Você vive “na força do ódio”?

Todos os dias vejo nas redes sociais alguém postando que foi à academia ou treinou “na força do ódio”. Pessoas que estão no trabalho ou até mesmo em viagens ou postando dietas com essa mesma motivação. Confesso que não compartilho desse pensamento. 

Sabemos que a raiva (e seu derivado, o ódio) são sentimentos comuns a nós seres humanos e até mesmo a outros animais. Faz parte da nossa programação e até mesmo da nossa sobrevivência enquanto espécie. Mas viver à base do ódio é que acho difícil entender. Quando estou com raiva e vou fazer atividade física, frequentemente me machuco por estar com a minha mente agitada e desatenta. Trabalhar na força do ódio me parece uma estratégia certeira para criarmos problemas e desavenças. 

“Mas, Cecília, eu odeio mesmo fazer exercício, o único jeito é ir com raiva”. Será? Dessa maneira transformamos um momento de cuidado com a nossa saúde num tormento. O mesmo raciocínio se aplica às nossas atividades de trabalho, onde deveríamos refletir sobre o verdadeiro motivo de estarmos ali ao invés de adotar uma postura irritadiça por exemplo. Raiva em ambientes fechados é tão contagioso quanto gripes e resfriados. Preciso mesmo espalhar esse “vírus” por aí? 

Geshe Kelsang Gyatso, um mestre budista que dedicou sua vida a transmitir os ensinamentos de Buda de maneira simples e adaptada à nossa realidade ocidental, escreveu um livro intitulado “Como solucionar nossos problemas humanos”. Foi o primeiro livro dele que tive a chance de ler, e na época eu nem entendi direito. Basicamente, o livro fala sobre a raiva e seus malefícios. Sim, a raiva faz mal, é extremamente destrutiva e sabemos perfeitamente disso. Tente se lembrar de como você ficou no seu último episódio de raiva: descontrole, palavras que não deveriam ser ditas, ofender pessoas, colocar a si e aos outros em risco ou até mesmo se machucar (quem nunca chutou alguma coisa em que tropeçou que atire a primeira pedra).

◆ **Linhas fornecidas**:
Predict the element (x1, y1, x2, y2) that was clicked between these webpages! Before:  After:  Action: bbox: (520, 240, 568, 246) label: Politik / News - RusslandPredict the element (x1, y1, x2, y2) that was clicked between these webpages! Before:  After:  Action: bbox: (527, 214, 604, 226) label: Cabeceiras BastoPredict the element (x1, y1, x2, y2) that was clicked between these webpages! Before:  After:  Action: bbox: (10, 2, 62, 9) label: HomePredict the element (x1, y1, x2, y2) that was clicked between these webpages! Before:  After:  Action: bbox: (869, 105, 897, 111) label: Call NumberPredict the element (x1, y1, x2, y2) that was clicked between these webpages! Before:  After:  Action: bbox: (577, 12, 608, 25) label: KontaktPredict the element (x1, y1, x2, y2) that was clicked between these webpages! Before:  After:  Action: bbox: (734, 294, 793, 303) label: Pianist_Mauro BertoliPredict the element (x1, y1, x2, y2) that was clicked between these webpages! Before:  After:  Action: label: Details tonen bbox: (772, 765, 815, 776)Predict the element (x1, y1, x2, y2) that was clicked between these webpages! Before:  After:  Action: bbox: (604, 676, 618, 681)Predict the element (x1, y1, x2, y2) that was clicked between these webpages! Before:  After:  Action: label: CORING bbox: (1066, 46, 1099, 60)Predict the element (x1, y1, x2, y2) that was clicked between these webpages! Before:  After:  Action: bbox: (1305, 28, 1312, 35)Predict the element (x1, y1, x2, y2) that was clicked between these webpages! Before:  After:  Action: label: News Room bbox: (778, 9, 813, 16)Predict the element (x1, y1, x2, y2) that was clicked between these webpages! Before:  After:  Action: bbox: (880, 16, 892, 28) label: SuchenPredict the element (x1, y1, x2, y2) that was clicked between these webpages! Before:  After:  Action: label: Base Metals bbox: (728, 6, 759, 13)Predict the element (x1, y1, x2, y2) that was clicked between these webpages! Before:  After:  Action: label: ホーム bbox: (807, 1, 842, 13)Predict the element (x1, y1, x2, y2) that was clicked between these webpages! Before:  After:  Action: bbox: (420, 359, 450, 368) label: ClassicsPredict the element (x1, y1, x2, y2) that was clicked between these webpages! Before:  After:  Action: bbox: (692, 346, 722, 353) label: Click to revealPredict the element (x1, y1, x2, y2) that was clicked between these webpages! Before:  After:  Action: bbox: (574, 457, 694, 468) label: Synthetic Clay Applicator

◆ **O que se pede**: Transcreva na íntegra, sem nenhuma alteração, o texto sobre viver “na força do ódio”. As linhas não são necessárias para resolver a tarefa.

◆ **Resolução do exercício**:
Você vive “na força do ódio”?

Todos os dias vejo nas redes sociais alguém postando que foi à academia ou treinou “na força do ódio”. Pessoas que estão no trabalho ou até mesmo em viagens ou postando dietas com essa mesma motivação. Confesso que não compartilho desse pensamento. 

Sabemos que a raiva (e seu derivado, o ódio) são sentimentos comuns a nós seres humanos e até mesmo a outros animais. Faz parte da nossa programação e até mesmo da nossa sobrevivência enquanto espécie. Mas viver à base do ódio é que acho difícil entender. Quando estou com raiva e vou fazer atividade física, frequentemente me machuco por estar com a minha mente agitada e desatenta. Trabalhar na força do ódio me parece uma estratégia certeira para criarmos problemas e desavenças. 

“Mas, Cecília, eu odeio mesmo fazer exercício, o único jeito é ir com raiva”. Será? Dessa maneira transformamos um momento de cuidado com a nossa saúde num tormento. O mesmo raciocínio se aplica às nossas atividades de trabalho, onde deveríamos refletir sobre o verdadeiro motivo de estarmos ali ao invés de adotar uma postura irritadiça por exemplo. Raiva em ambientes fechados é tão contagioso quanto gripes e resfriados. Preciso mesmo espalhar esse “vírus” por aí? 

Geshe Kelsang Gyatso, um mestre budista que dedicou sua vida a transmitir os ensinamentos de Buda de maneira simples e adaptada à nossa realidade ocidental, escreveu um livro intitulado “Como solucionar nossos problemas humanos”. Foi o primeiro livro dele que tive a chance de ler, e na época eu nem entendi direito. Basicamente, o livro fala sobre a raiva e seus malefícios. Sim, a raiva faz mal, é extremamente destrutiva e sabemos perfeitamente disso. Tente se lembrar de como você ficou no seu último episódio de raiva: descontrole, palavras que não deveriam ser ditas, ofender pessoas, colocar a si e aos outros em risco ou até mesmo se machucar (quem nunca chutou alguma coisa em que tropeçou que atire a primeira pedra).